_Problem details_.
Print the entries once more, unchanged.

_Input data_.
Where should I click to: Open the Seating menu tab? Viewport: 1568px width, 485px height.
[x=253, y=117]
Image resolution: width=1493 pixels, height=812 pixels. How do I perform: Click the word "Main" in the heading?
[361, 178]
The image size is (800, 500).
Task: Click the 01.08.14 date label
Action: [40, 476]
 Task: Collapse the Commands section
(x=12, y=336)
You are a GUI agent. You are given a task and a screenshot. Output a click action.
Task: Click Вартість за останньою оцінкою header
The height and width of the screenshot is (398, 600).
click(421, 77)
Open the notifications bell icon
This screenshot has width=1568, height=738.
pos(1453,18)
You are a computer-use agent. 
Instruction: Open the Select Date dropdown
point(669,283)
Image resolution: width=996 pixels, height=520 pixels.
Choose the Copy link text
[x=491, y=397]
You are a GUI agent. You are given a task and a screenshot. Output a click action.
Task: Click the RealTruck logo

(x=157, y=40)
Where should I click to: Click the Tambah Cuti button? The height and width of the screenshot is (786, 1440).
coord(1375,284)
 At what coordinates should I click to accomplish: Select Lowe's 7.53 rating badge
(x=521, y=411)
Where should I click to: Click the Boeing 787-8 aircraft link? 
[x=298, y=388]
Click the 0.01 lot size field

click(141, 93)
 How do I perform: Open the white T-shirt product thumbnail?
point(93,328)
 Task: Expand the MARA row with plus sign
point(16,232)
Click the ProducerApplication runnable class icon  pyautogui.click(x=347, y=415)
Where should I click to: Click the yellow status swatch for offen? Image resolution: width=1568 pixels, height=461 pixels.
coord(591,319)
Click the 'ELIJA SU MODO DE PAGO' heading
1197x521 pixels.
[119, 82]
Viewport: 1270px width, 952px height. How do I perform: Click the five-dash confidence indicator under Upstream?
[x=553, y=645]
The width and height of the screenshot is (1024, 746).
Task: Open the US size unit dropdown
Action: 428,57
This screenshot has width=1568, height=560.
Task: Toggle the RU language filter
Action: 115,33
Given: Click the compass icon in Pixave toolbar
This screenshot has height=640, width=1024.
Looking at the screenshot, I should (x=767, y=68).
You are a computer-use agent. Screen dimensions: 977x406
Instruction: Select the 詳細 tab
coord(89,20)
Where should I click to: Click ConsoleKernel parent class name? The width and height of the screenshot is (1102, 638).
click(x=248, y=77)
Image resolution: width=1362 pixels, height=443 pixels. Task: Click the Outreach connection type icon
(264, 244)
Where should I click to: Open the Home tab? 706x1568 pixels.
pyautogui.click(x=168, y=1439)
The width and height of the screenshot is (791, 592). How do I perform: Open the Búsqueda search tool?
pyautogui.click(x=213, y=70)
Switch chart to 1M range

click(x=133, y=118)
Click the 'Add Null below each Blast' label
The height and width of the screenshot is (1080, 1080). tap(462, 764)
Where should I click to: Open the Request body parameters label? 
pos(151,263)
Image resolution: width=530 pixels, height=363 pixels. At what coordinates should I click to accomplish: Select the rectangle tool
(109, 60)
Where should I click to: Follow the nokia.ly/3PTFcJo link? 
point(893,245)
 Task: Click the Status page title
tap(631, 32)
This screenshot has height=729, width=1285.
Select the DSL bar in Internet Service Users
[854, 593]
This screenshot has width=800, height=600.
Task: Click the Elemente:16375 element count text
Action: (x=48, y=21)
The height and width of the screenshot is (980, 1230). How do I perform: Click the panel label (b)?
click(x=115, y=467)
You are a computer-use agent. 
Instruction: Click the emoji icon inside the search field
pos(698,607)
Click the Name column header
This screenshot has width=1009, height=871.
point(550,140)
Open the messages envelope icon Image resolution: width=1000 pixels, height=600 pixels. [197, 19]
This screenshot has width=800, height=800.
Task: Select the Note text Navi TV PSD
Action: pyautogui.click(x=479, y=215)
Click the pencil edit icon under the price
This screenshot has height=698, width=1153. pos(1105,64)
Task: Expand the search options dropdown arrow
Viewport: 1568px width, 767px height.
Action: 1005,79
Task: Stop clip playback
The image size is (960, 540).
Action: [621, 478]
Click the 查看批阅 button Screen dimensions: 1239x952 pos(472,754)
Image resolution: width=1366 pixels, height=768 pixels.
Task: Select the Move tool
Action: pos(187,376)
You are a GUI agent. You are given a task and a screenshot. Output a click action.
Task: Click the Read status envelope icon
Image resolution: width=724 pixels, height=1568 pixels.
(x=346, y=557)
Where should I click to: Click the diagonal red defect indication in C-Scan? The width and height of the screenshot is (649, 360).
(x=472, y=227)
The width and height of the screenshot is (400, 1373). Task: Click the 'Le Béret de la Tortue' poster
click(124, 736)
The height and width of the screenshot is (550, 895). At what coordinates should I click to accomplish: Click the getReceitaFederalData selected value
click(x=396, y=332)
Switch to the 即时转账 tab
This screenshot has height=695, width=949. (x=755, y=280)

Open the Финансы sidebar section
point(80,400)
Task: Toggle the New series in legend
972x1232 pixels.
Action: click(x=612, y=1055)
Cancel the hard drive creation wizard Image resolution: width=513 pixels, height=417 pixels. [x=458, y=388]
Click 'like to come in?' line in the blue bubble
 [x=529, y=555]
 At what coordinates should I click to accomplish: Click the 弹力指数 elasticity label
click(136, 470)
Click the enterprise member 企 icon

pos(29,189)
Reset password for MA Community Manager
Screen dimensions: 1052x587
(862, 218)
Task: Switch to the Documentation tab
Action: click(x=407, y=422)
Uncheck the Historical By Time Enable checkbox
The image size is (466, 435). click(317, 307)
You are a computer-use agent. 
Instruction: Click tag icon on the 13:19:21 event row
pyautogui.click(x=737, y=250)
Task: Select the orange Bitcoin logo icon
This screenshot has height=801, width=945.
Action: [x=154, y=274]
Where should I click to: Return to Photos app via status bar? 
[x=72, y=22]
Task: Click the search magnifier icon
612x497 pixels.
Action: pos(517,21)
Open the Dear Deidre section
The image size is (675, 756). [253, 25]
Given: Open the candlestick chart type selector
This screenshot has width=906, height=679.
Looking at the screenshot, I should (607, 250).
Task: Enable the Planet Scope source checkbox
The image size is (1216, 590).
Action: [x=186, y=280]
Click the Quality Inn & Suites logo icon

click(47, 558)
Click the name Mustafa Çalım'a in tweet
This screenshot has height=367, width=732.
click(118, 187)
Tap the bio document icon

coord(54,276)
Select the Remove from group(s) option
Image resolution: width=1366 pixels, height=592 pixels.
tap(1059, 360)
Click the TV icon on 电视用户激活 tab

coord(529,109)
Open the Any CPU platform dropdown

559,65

_Task answer_.
Where should I click to: Open the Seating menu tab? Viewport: 1568px width, 485px height.
[x=253, y=117]
Image resolution: width=1493 pixels, height=812 pixels. How do I perform: Click the word "Main" in the heading?
[361, 178]
The image size is (800, 500).
Task: Click the 01.08.14 date label
Action: [40, 476]
 Task: Collapse the Commands section
(x=12, y=336)
You are a GUI agent. You are given a task and a screenshot. Output a click action.
Task: Click Вартість за останньою оцінкою header
The height and width of the screenshot is (398, 600).
click(421, 77)
Open the notifications bell icon
This screenshot has width=1568, height=738.
pos(1453,18)
You are a computer-use agent. 
Instruction: Open the Select Date dropdown
point(669,283)
Image resolution: width=996 pixels, height=520 pixels.
Choose the Copy link text
[x=491, y=397]
You are a GUI agent. You are given a task and a screenshot. Output a click action.
Task: Click the RealTruck logo

(x=157, y=40)
Where should I click to: Click the Tambah Cuti button? The height and width of the screenshot is (786, 1440).
coord(1375,284)
 At what coordinates should I click to accomplish: Select Lowe's 7.53 rating badge
(x=521, y=411)
Where should I click to: Click the Boeing 787-8 aircraft link? 
[x=298, y=388]
Click the 0.01 lot size field

click(141, 93)
 How do I perform: Open the white T-shirt product thumbnail?
point(93,328)
 Task: Expand the MARA row with plus sign
point(16,232)
Click the ProducerApplication runnable class icon  pyautogui.click(x=347, y=415)
Where should I click to: Click the yellow status swatch for offen? Image resolution: width=1568 pixels, height=461 pixels.
coord(591,319)
Click the 'ELIJA SU MODO DE PAGO' heading
1197x521 pixels.
[119, 82]
Viewport: 1270px width, 952px height. How do I perform: Click the five-dash confidence indicator under Upstream?
[x=553, y=645]
The width and height of the screenshot is (1024, 746).
Task: Open the US size unit dropdown
Action: 428,57
This screenshot has width=1568, height=560.
Task: Toggle the RU language filter
Action: 115,33
Given: Click the compass icon in Pixave toolbar
This screenshot has height=640, width=1024.
Looking at the screenshot, I should (x=767, y=68).
You are a computer-use agent. Screen dimensions: 977x406
Instruction: Select the 詳細 tab
coord(89,20)
Where should I click to: Click ConsoleKernel parent class name? The width and height of the screenshot is (1102, 638).
click(x=248, y=77)
Image resolution: width=1362 pixels, height=443 pixels. Task: Click the Outreach connection type icon
(264, 244)
Where should I click to: Open the Home tab? 706x1568 pixels.
pyautogui.click(x=168, y=1439)
The width and height of the screenshot is (791, 592). How do I perform: Open the Búsqueda search tool?
pyautogui.click(x=213, y=70)
Switch chart to 1M range

click(x=133, y=118)
Click the 'Add Null below each Blast' label
The height and width of the screenshot is (1080, 1080). tap(462, 764)
Where should I click to: Open the Request body parameters label? 
pos(151,263)
Image resolution: width=530 pixels, height=363 pixels. At what coordinates should I click to accomplish: Select the rectangle tool
(109, 60)
Where should I click to: Follow the nokia.ly/3PTFcJo link? 
point(893,245)
 Task: Click the Status page title
tap(631, 32)
This screenshot has height=729, width=1285.
Select the DSL bar in Internet Service Users
[854, 593]
This screenshot has width=800, height=600.
Task: Click the Elemente:16375 element count text
Action: (x=48, y=21)
The height and width of the screenshot is (980, 1230). How do I perform: Click the panel label (b)?
click(x=115, y=467)
You are a computer-use agent. 
Instruction: Click the emoji icon inside the search field
pos(698,607)
Click the Name column header
This screenshot has width=1009, height=871.
point(550,140)
Open the messages envelope icon Image resolution: width=1000 pixels, height=600 pixels. [197, 19]
This screenshot has width=800, height=800.
Task: Select the Note text Navi TV PSD
Action: pyautogui.click(x=479, y=215)
Click the pencil edit icon under the price
This screenshot has height=698, width=1153. pos(1105,64)
Task: Expand the search options dropdown arrow
Viewport: 1568px width, 767px height.
Action: 1005,79
Task: Stop clip playback
The image size is (960, 540).
Action: [621, 478]
Click the 查看批阅 button Screen dimensions: 1239x952 pos(472,754)
Image resolution: width=1366 pixels, height=768 pixels.
Task: Select the Move tool
Action: pos(187,376)
You are a GUI agent. You are given a task and a screenshot. Output a click action.
Task: Click the Read status envelope icon
Image resolution: width=724 pixels, height=1568 pixels.
(x=346, y=557)
Where should I click to: Click the diagonal red defect indication in C-Scan? The width and height of the screenshot is (649, 360).
(x=472, y=227)
The width and height of the screenshot is (400, 1373). Task: Click the 'Le Béret de la Tortue' poster
click(124, 736)
The height and width of the screenshot is (550, 895). At what coordinates should I click to accomplish: Click the getReceitaFederalData selected value
click(x=396, y=332)
Switch to the 即时转账 tab
This screenshot has height=695, width=949. (x=755, y=280)

Open the Финансы sidebar section
point(80,400)
Task: Toggle the New series in legend
972x1232 pixels.
Action: click(x=612, y=1055)
Cancel the hard drive creation wizard Image resolution: width=513 pixels, height=417 pixels. [x=458, y=388]
Click 'like to come in?' line in the blue bubble
 [x=529, y=555]
 At what coordinates should I click to accomplish: Click the 弹力指数 elasticity label
click(136, 470)
Click the enterprise member 企 icon

pos(29,189)
Reset password for MA Community Manager
Screen dimensions: 1052x587
(862, 218)
Task: Switch to the Documentation tab
Action: click(x=407, y=422)
Uncheck the Historical By Time Enable checkbox
The image size is (466, 435). click(317, 307)
You are a computer-use agent. 
Instruction: Click tag icon on the 13:19:21 event row
pyautogui.click(x=737, y=250)
Task: Select the orange Bitcoin logo icon
This screenshot has height=801, width=945.
Action: [x=154, y=274]
Where should I click to: Return to Photos app via status bar? 
[x=72, y=22]
Task: Click the search magnifier icon
612x497 pixels.
Action: pos(517,21)
Open the Dear Deidre section
The image size is (675, 756). [253, 25]
Given: Open the candlestick chart type selector
This screenshot has width=906, height=679.
Looking at the screenshot, I should (607, 250).
Task: Enable the Planet Scope source checkbox
The image size is (1216, 590).
Action: [x=186, y=280]
Click the Quality Inn & Suites logo icon

click(47, 558)
Click the name Mustafa Çalım'a in tweet
This screenshot has height=367, width=732.
click(118, 187)
Tap the bio document icon

coord(54,276)
Select the Remove from group(s) option
Image resolution: width=1366 pixels, height=592 pixels.
tap(1059, 360)
Click the TV icon on 电视用户激活 tab

coord(529,109)
Open the Any CPU platform dropdown

559,65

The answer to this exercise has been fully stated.